El entonces presidente venezolano, Nicolás Maduro, habría quedado convencido de que Estados Unidos no lanzaría un ataque contra su país tras una conversación telefónica con su homólogo, Donald Trump, semanas antes del operativo que derivó en su captura el pasado 3 de enero.
Así lo reportó el diario The New York Times, que reconstruyó los últimos días del líder chavista con base en fuentes de ambos gobiernos. Según el rotativo, Washington incluso le ofreció en diciembre una última oportunidad para exiliarse.
Una llamada cordial con lecturas opuestas
Tras semanas de tensiones, ambos mandatarios sostuvieron el 21 de noviembre de 2025 una llamada de menos de diez minutos, descrita como cordial. Durante el intercambio, Trump elogió la voz de Maduro, quien respondió en tono distendido mediante un traductor.

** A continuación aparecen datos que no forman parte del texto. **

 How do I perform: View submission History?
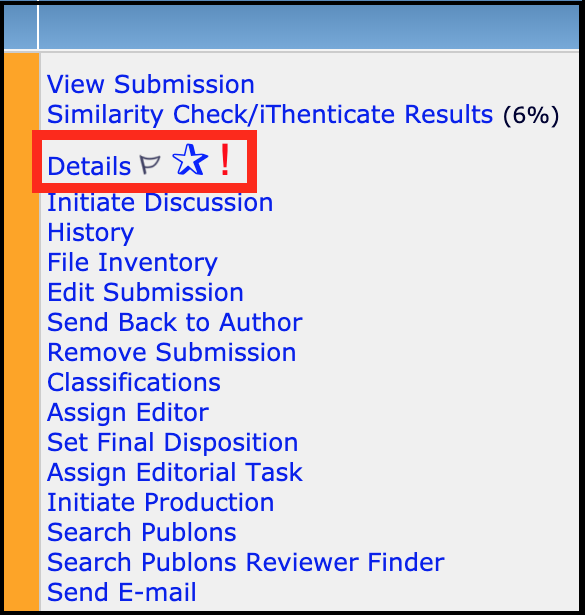click(x=91, y=233)
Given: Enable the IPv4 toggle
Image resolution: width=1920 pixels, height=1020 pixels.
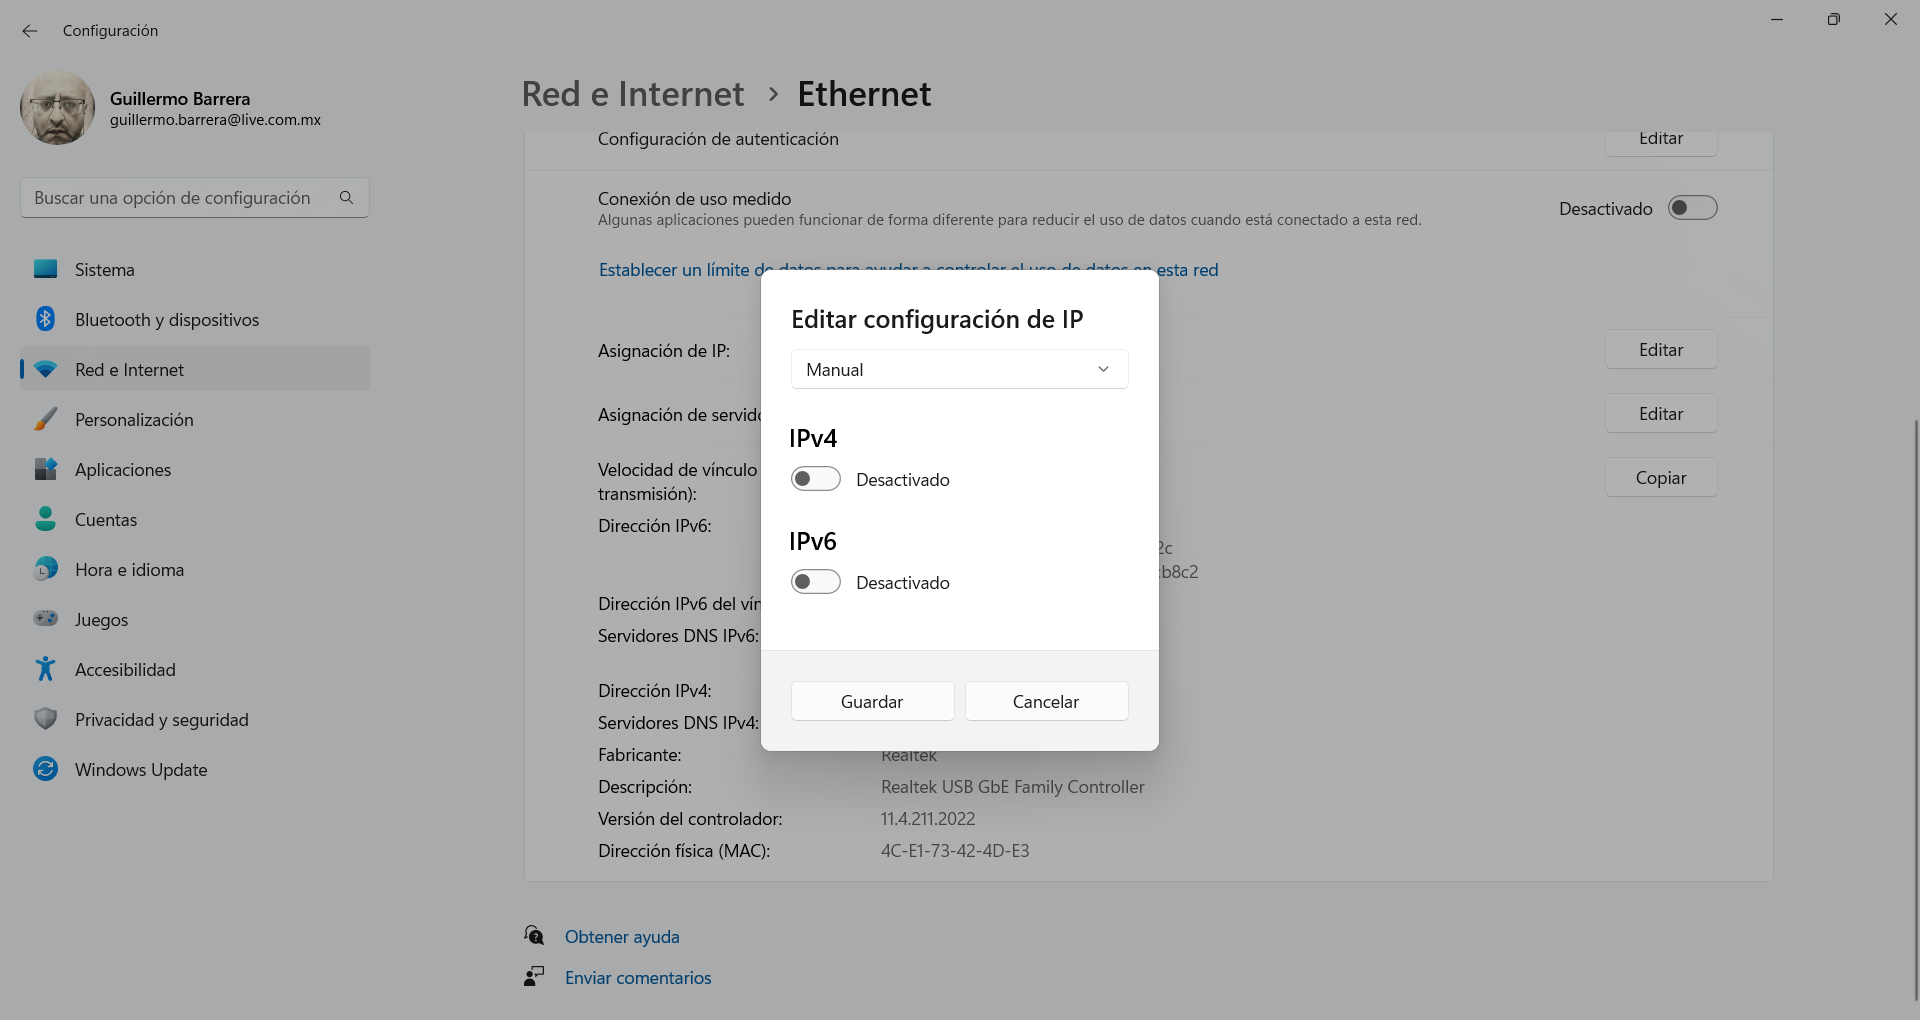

El presidente estadounidense invitó al venezolano a reunirse en Washington, propuesta que Maduro rechazó por temor a una trampa y sustituyó por la idea de un encuentro en territorio neutral, opción que fue descartada por la Casa Blanca.
De acuerdo con el reportaje, ambos colgaron con percepciones opuestas: Maduro interpretó el tono como señal de que no habría ataque y de que aún existía margen para negociar; Trump, en cambio, concluyó que el líder chavista no tomaba en serio su ultimátum para dejar el poder.
Última oferta de exilio
El periódico señala que, a mediados de diciembre y en medio del bloqueo petrolero estadounidense, Maduro llegó a considerar adelantar elecciones para 2026 con un candidato chavista distinto.
Sin embargo, Washington insistió en su salida inmediata. El 23 de diciembre, mediante mediación de Turquía, Estados Unidos le comunicó que no lo perseguiría judicialmente ni confiscaría su patrimonio si aceptaba exiliarse. Maduro rechazó la propuesta.
Desconfianza hacia Delcy Rodríguez
El reportaje añade que el mandatario venezolano ya desconfiaba de su vicepresidenta, Delcy Rodríguez, a quien la administración Trump veía como una figura con la que podría trabajar.
El día del operativo, Rodríguez se encontraba de vacaciones en la isla de Margarita. Tras la ofensiva, regresó a Caracas y asumió como presidenta interina con el beneplácito de Washington.
Hasta ahora, no hay indicios —según el diario— de que la entonces vicepresidenta conociera previamente los planes militares del Pentágono.